What Abby said here: “I’m very much still in the process of figuring out how to work like this. If I can work like this at all, really. It’s the quintessential cautionary tale: don’t tie your entire identity to your work, should you be forced to be without it” resonates so deeply for me. I’m in a better place with my chronic illnesses right now than I have been in a while. At the worst of it, though, I’ve been terrified that I would not be able to write anything, let alone a book. The idea of production and productivity being tied to my self-worth is an ongoing thread for me—there are times when I haven’t been able to do anything but lie in bed and try to focus on something other than pain. There are times when suffering and pain overwhelm everything, even love, and that still scares the hell out of me.
Michele Lent Hirsch: I included lines in my book from one of Esme’s essays—one that centers on this idea of productivity being tied to self-worth, and the fear that many of us—we perfectionist writer types—have. This fear that we’re being lazy because we can’t work the way we used to, or the way others who don’t have health issues expect us to. Unlike some others here, I’ve never been a creature of habit. I’m the kind of person who wants to walk home from the subway a different way each day because I want to see different streets and not get sick of a routine. So I think that health issues have changed the way I work not because they jolted me out of some specific habits—since I didn’t have many of those to begin with!—but because they’ve forced me to listen more to my body, and to try to not judge that body’s needs.
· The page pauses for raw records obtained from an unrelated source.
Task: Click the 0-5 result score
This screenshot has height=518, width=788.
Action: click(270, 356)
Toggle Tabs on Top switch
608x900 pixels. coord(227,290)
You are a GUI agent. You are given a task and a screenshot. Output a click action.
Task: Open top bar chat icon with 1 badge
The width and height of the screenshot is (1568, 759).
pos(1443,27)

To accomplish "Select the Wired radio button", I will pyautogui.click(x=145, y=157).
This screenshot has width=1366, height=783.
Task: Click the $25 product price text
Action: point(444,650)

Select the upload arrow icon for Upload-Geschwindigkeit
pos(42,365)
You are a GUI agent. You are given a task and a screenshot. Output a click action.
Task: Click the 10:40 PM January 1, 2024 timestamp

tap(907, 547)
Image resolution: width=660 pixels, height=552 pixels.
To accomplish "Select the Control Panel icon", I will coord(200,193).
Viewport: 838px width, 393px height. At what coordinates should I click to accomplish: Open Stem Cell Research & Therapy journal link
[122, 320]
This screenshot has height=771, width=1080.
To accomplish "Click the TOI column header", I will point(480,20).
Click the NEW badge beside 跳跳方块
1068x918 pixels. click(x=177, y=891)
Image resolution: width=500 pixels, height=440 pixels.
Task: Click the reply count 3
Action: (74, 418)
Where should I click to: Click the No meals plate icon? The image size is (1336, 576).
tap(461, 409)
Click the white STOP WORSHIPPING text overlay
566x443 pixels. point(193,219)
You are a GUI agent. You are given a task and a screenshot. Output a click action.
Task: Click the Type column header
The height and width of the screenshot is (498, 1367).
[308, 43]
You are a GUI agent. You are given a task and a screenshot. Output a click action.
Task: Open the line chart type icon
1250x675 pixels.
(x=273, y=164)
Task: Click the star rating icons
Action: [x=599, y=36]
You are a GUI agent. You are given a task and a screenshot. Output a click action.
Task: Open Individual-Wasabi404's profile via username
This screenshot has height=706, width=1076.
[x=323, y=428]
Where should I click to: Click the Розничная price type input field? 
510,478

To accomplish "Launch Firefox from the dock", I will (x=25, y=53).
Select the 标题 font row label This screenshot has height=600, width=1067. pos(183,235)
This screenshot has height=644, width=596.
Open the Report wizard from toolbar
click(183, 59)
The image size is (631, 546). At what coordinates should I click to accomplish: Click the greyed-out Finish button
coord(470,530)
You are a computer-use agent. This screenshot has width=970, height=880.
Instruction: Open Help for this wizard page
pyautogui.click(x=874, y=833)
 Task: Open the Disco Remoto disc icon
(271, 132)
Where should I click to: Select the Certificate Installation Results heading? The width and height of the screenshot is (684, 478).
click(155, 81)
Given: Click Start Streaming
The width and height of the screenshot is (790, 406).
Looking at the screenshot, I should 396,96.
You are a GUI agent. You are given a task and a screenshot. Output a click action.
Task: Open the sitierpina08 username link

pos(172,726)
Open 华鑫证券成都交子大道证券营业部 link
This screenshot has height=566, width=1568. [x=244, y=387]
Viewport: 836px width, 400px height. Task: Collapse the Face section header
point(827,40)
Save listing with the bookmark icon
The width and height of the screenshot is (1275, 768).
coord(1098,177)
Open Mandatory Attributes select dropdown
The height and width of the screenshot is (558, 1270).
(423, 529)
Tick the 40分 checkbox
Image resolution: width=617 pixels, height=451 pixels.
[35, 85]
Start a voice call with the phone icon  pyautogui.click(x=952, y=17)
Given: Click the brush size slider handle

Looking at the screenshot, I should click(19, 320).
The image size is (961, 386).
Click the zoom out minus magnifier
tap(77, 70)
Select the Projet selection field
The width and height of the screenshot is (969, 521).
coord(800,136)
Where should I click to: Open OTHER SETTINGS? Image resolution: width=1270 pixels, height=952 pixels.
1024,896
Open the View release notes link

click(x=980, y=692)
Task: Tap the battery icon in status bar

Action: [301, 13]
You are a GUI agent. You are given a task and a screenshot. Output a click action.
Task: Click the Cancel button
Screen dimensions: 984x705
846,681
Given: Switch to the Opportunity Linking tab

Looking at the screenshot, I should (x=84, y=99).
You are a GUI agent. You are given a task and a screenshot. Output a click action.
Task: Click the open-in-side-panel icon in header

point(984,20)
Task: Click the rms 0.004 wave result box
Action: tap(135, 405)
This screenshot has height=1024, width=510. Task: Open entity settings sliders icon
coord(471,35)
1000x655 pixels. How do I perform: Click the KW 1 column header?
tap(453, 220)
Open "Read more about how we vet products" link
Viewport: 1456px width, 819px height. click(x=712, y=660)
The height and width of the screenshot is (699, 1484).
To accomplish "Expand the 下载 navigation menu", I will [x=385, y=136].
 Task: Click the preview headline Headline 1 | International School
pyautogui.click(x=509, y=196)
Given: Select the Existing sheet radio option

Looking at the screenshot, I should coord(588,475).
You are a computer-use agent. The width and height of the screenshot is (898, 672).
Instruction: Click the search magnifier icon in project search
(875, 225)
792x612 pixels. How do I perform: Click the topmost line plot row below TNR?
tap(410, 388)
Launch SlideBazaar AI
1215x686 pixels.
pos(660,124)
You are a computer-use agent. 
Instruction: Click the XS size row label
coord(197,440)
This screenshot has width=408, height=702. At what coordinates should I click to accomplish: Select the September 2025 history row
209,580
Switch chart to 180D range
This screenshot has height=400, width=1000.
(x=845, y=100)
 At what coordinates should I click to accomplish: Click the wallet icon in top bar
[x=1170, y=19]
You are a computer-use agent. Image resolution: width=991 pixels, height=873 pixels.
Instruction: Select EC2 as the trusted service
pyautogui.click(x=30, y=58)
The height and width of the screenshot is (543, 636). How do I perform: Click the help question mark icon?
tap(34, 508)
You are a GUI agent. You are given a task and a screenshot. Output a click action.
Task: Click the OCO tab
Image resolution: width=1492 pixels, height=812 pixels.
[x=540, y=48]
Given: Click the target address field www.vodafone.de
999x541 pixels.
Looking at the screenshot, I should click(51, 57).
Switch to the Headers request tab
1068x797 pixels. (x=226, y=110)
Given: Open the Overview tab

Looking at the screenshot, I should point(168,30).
And writing about illness affected my writing habits, too, in the sense that I had to take a lot of walks and try to tell myself that it was okay to proceed in a more jagged, start-and-stop way through the passages that were especially difficult to write. After I’d type a few lines about my own near-death experiences, say, or about the ways doctors abused some of the women I interviewed, I’d need to take a walk, take a break, share conversation with a friend, take days off, reset. Sometimes I could bang out a lot in a day, and sometimes I could only write two lines, because I’d squeezed those lines out of an overwhelming or upsetting experience.